Shares in Gresham fell by four cents to 68 cents in Dublin yesterday with dealers reporting some selling activity now that a takeover bid is unlikely to emerge. Analysts are preparing to downgrade their profit forecasts following a profit warning earlier this week.
Gresham claimed that the requisitioning of yesterday's extraordinary general meeting by Red Sea had cost the company between €0.5 million and €1 million. It has also been adversely affected by what it described as the worst year in a decade for Irish tourism.
Analysts had been expecting Gresham to achieve pre-tax profits of around €3.2 million in 2003 but the outturn is now expected to be substantially lower.
Mr Stephen Furlong, an analyst at Davy Stockbrokers, said it would take some time to turn the company around. "There needs to be both a recovery and growth for the share price to improve. There also needs to be some investor interest from the institutions."
The Red Sea consortium includes the Israeli-based Euro Sea Hotel Group and a subsidiary company, Irish River Holdings. Through these two vehicles, the Israeli Red Sea Hotel Group owns 28.25 per cent of Gresham, making it the single biggest shareholder.
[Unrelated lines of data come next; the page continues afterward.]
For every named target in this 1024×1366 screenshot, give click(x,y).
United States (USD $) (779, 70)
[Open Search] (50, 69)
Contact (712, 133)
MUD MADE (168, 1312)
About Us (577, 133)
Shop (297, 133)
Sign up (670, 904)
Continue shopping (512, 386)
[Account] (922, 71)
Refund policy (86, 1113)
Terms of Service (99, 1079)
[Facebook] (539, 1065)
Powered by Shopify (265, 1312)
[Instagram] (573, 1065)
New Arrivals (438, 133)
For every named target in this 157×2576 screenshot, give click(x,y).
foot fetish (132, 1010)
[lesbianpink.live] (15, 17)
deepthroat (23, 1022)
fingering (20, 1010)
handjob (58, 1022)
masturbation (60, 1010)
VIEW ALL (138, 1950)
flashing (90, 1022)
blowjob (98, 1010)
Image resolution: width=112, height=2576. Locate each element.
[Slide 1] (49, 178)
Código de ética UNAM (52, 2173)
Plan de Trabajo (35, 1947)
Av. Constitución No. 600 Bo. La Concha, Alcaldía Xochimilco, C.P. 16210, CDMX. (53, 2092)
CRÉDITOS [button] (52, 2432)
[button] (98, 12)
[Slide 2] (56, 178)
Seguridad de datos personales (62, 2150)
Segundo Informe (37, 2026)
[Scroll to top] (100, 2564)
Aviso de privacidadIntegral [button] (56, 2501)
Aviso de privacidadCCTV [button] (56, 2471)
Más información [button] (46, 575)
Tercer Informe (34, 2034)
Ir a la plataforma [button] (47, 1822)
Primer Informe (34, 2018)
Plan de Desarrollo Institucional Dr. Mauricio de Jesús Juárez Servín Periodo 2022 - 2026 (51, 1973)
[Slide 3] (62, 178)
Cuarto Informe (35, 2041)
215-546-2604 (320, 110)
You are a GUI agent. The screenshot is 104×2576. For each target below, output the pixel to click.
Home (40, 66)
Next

On Thursday it secured shareholder approval to remove four Gresham directors, having earlier removed three others, and the election of its three nominees - Euro Sea chief executive Mr Amos Pickel; Mr Harvey Soning, a property adviser to Euro Sea; and former managing director of Davy Corporate Finance Mr Tom Byrne - to the board.
These three directors met the three remaining directors - Mr Coyle, finance director Mr Bobby Bastow and non-executive director Mr Donal Chambers - in Dublin yesterday.
The Red Sea Hotel Group has now effectively seized control of Gresham and will be seeking to implement its strategy to generate a return on its investment.
Red Sea is a publicly quoted company listed on the Tel-Aviv stock exchange. It is principally involved in property development, ownership of hotels, and management of apartments and office and residential buildings in Israel, Europe and the US. The group has a stock market valuation of €44 million. Red Sea Hotels is 49 per cent owned by the group's founder, Mr Eli Papouchado.
Euro Sea operates and develops hotels throughout Europe where it has 10 four-star city centre hotels in the Netherlands, Britain and Hungary. In 2001, the group reported a net loss of €9 million compared with a profit of €18.2 million in the previous 12 months. It has not paid a dividend to shareholders in the past two years and, at the end of December 2001, had total assets of €337.6 million.
It acquired its first shareholding in Gresham in May 2000 buying 17 per cent of the hotel group.